1. Introduction to CernVM-FS¶
1.0 Introductory talk by Jakob Blomer¶
The best possible introduction to CernVM-FS is the talk by Jakob Blomer (CERN, lead developer) at the 6th EasyBuild User Meeting.
The slides for this talk are available here.
The recording of this presentation is available on YouTube:
1.1 What is CernVM-FS?¶
Let's get started with explaining in detail what CernVM-FS is...
CernVM-FS in a nutshell
The CernVM File System (CernVM-FS) provides a scalable and reliable software distribution service, which is implemented as a read-only POSIX filesystem in user space (a FUSE module).
Files and directories are hosted on standard web servers and mounted in the universal namespace /cvmfs
.
That's a mouthful, so let's break it down a bit...
1.1.1 Read-only filesystem over HTTP¶
CernVM-FS is a network filesystem, which you can mount in Linux or macOS via FUSE (Filesystem in Userspace) and on Windows in a WSL2 virtualized Linux environment. In some ways it is similar to other network filesystems like NFS or AFS, but there are various aspects to it that are quite different.

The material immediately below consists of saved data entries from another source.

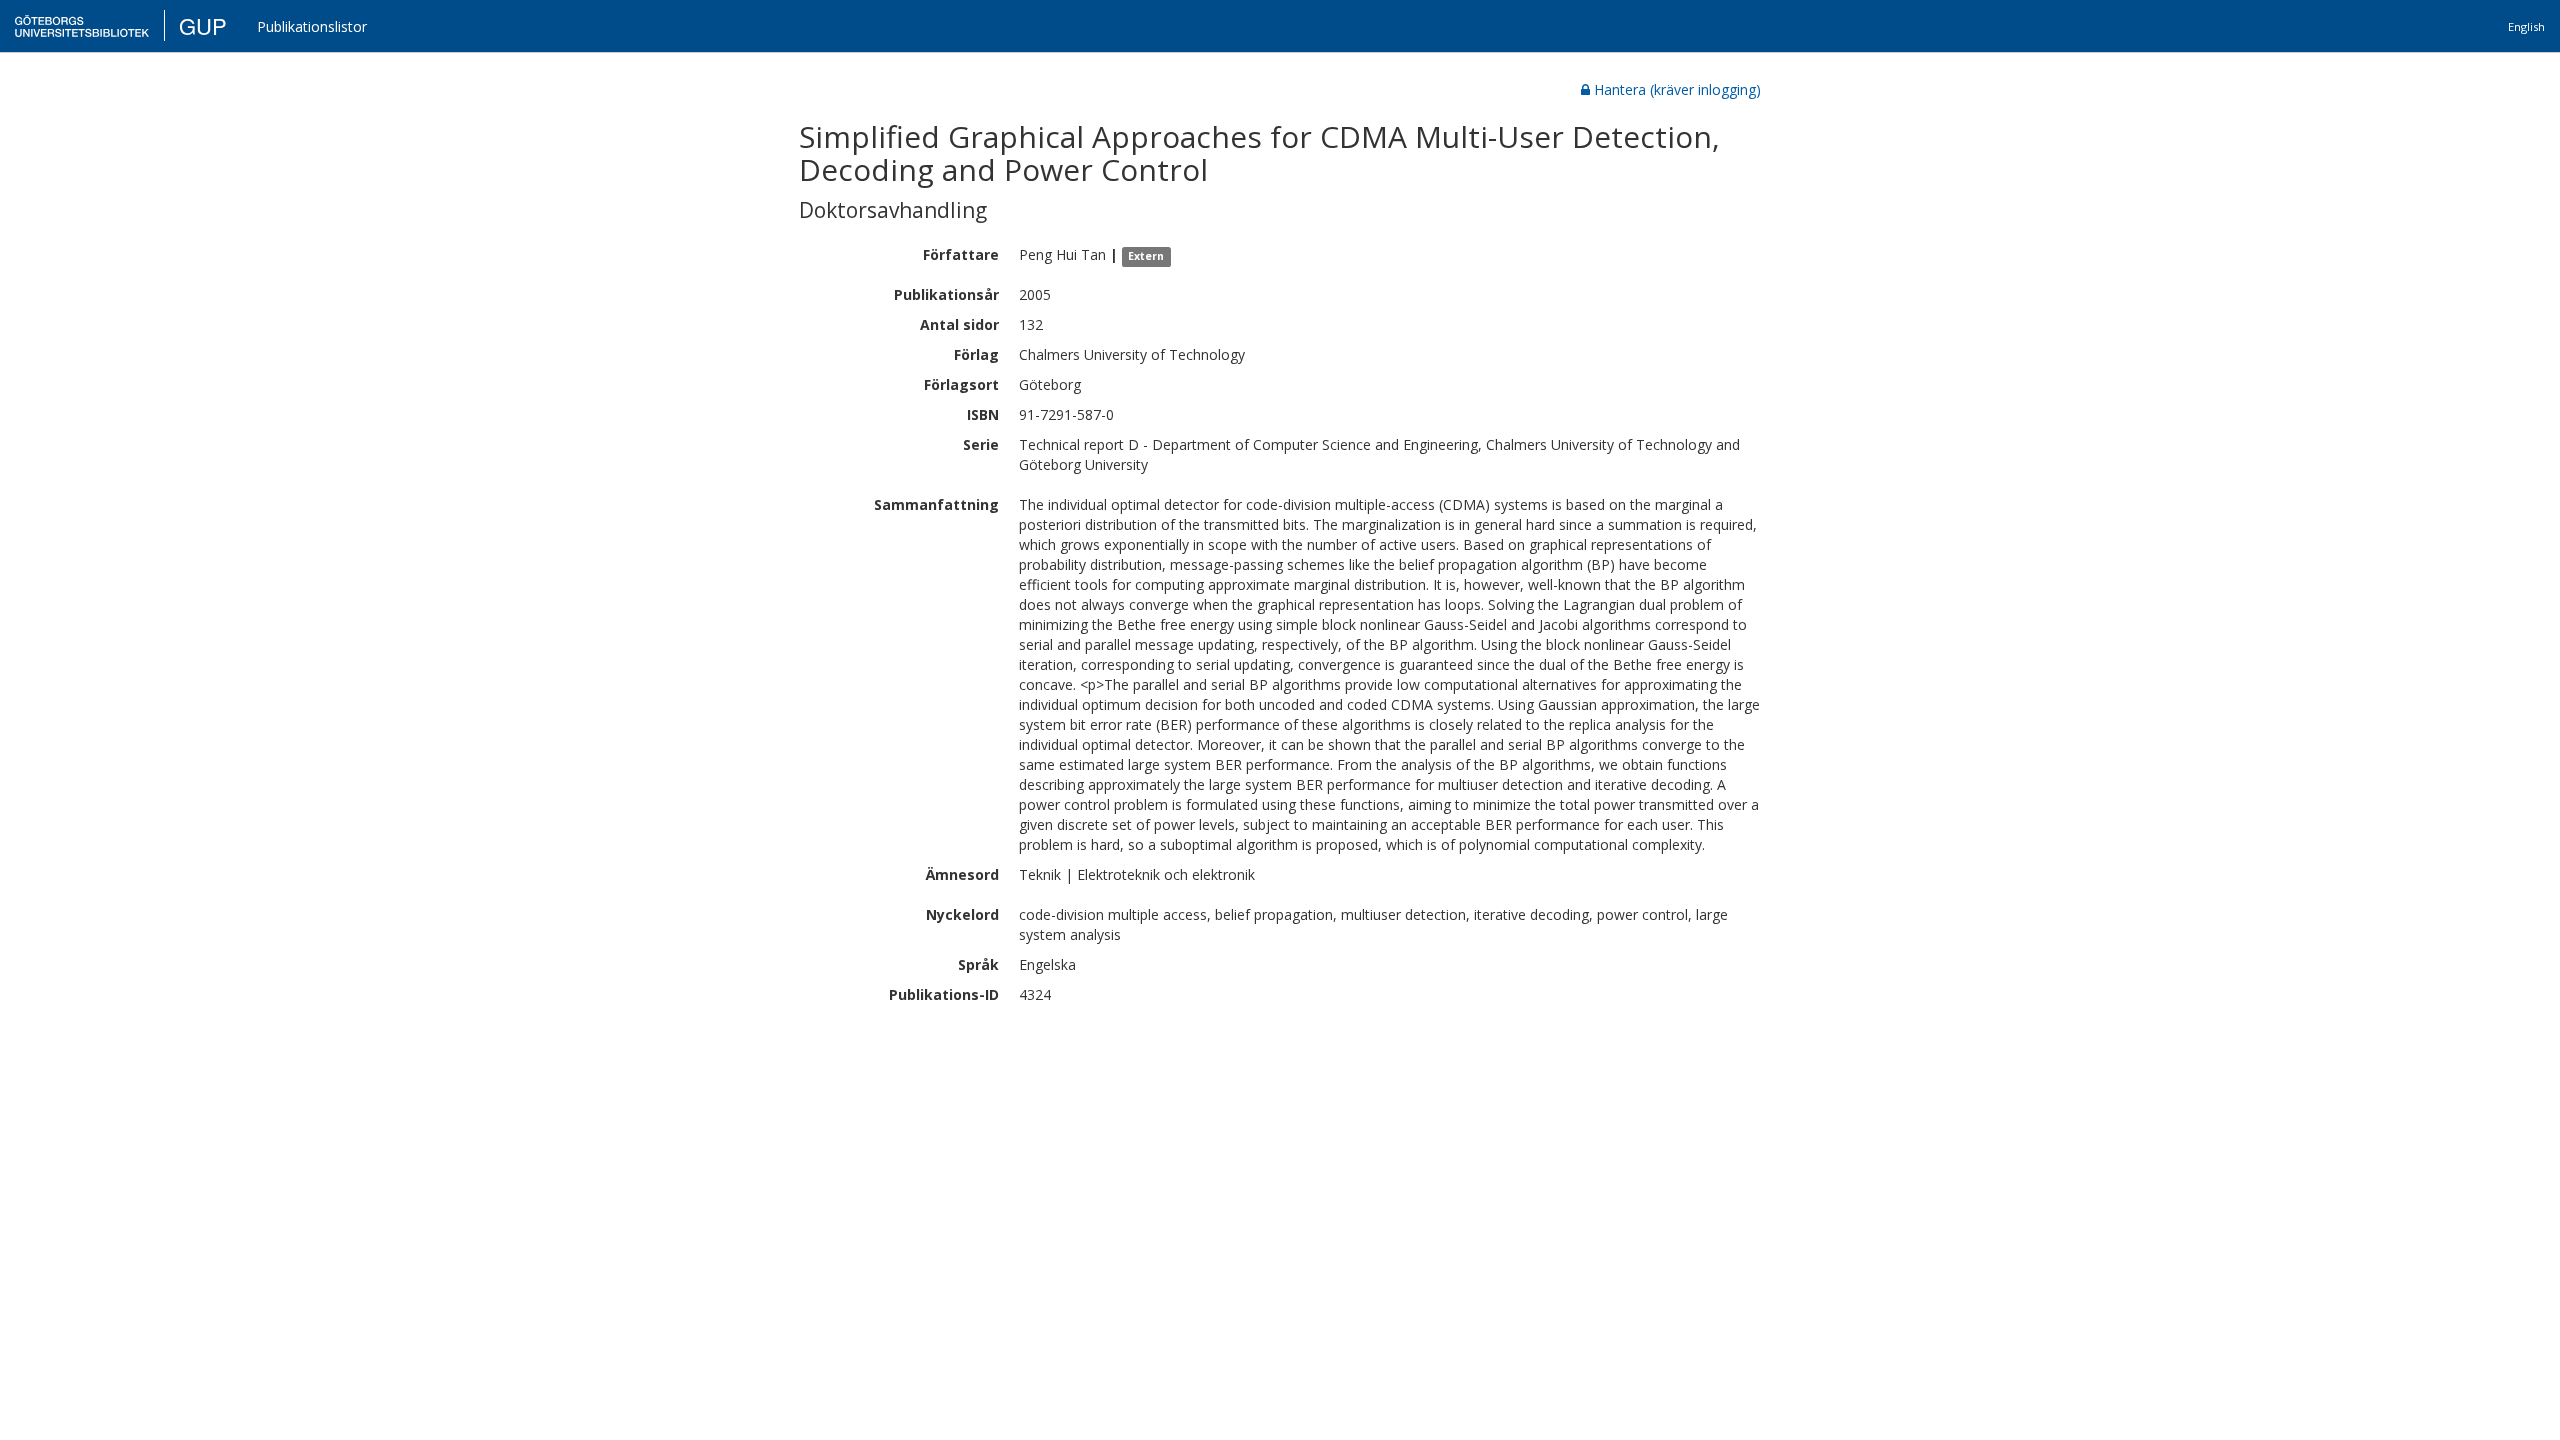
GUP (203, 25)
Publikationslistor (312, 26)
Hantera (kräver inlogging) (1677, 89)
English (2526, 26)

The files and directories that are made available via CernVM-FS are always located
in a subdirectory of /cvmfs
, and are provisioned via a network of servers that
can basically be viewed as web servers since only outgoing HTTP connections are used.
This makes it easy to use CernVM-FS in environments that are protected by a strict firewall.
CernVM-FS is a read-only filesystem for those who access it; only those who administer it are able to add or change its contents.
Internally, CernVM-FS uses content-addressable storage and Merkle trees in order to maintain file data and meta-data, but the filesystem it exposes is a standard POSIX filesystem.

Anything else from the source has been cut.